Hutchinson-Gilford Progeria Syndrome (Progeria, HGPS) is caused by a mutation in a gene called LMNA, which inhibits the production of a protein necessary for stabilizing a cell’s nucleus. An unstable nucleus ultimately results in accelerated aging that usually becomes visible by the time a child reaches two years old; children with progeria usually die by fourteen years old of atherosclerosis.
“We wanted to do something that would improve the children's quality of life and potentially allow them to live longer, so we set about studying their cells and seeing if we could improve the cell function,” Cooke explained.

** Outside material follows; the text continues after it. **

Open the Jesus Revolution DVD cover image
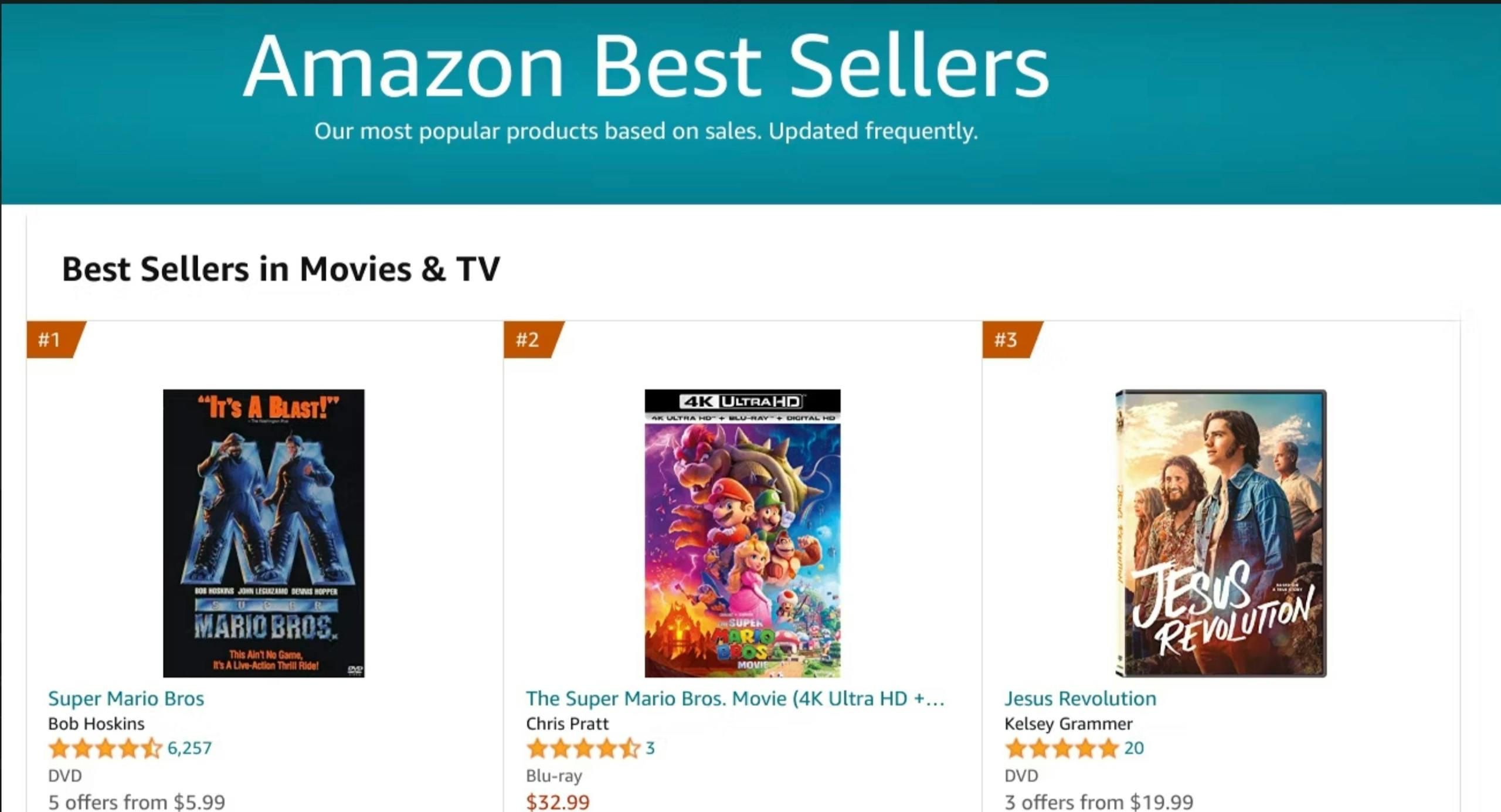This screenshot has width=1501, height=812. (x=1221, y=533)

Telomeres are sequences of nucleotides that cap the ends of chromosomes, heavily intertwined in their function. As we get older, our telomeres get shorter. And in children with progeria, their telomeres shrink at an alarming rate, Cooke found. Would bringing telomere length back to a normal level reverse the effects of the disease?
"We all have telomere erosion over time, and many of the things that happen to these children at an accelerated pace occur in all of us," Cooke explained. "What we've shown is that when we reverse the process of the telomere shortening in the cells from these children and lengthen them, it can reverse a lot of the problems associated with aging."

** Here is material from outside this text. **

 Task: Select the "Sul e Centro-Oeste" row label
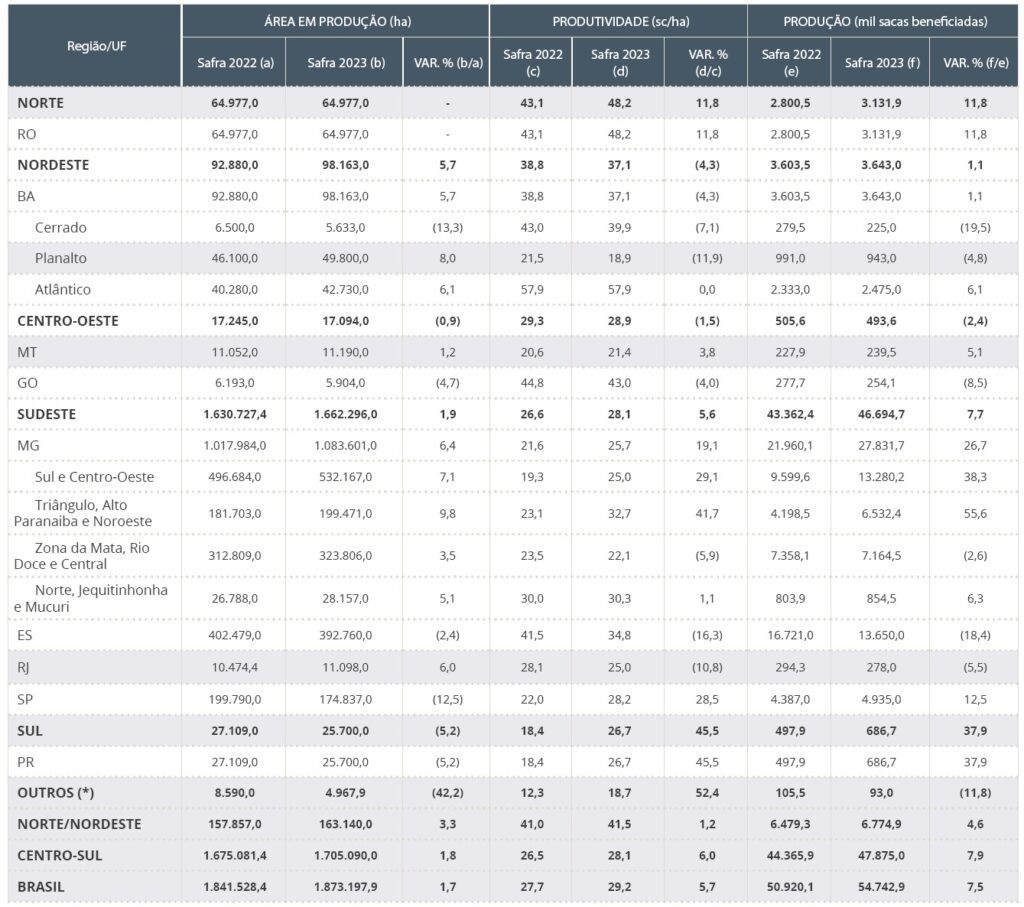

In attempt to apply his theory of telomere restoration, Cooke implemented something called RNA therapeutics. By delivering telomerase-encoding RNA, Cooke could induce its production; telomerase is an enzyme that can elongate telomeres. After RNA therapeutics, Cooke was somewhat surprised by the result.

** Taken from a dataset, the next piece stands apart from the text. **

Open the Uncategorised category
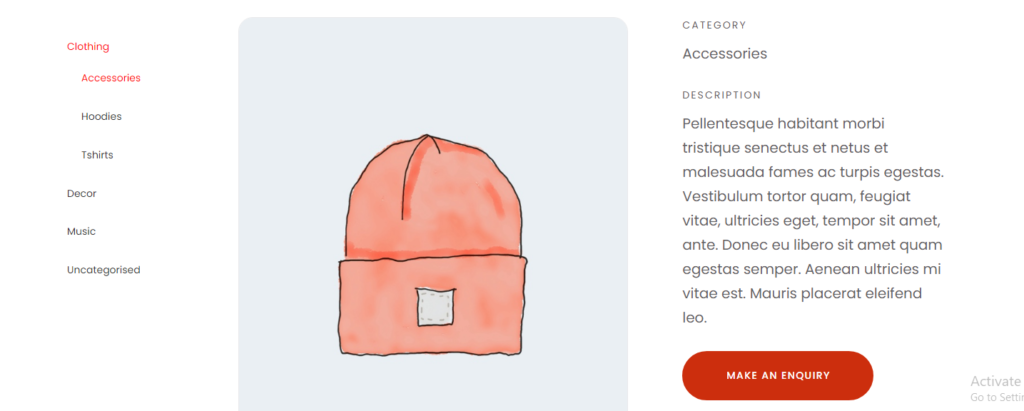103,270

"We were not expecting to see such a dramatic effect on the ability of the cells to proliferate,” Cooke explained. “They could function and divide more normally, and we gave them extra lifespan, as well as better function."
Cooke says aging is a major risk factor for heart disease in general, not just for children with progeria. "About a third of the people in this country succumb to strokes and heart attacks,” he said. “If we can fix that, we'll fix a lot of diseases."
Aging is not completely irreversible, and Cooke’s work isn’t for immortality. "We can at least stall or slow down accelerated aging, and that's what we're working toward," Cooke concluded. "Our next steps are to start moving this therapy toward clinical use. We plan to do so by improving existing cell therapies. I want to develop a therapy for these children. It's an unmet need."
The present study was published in the Journal of the American Heart Association.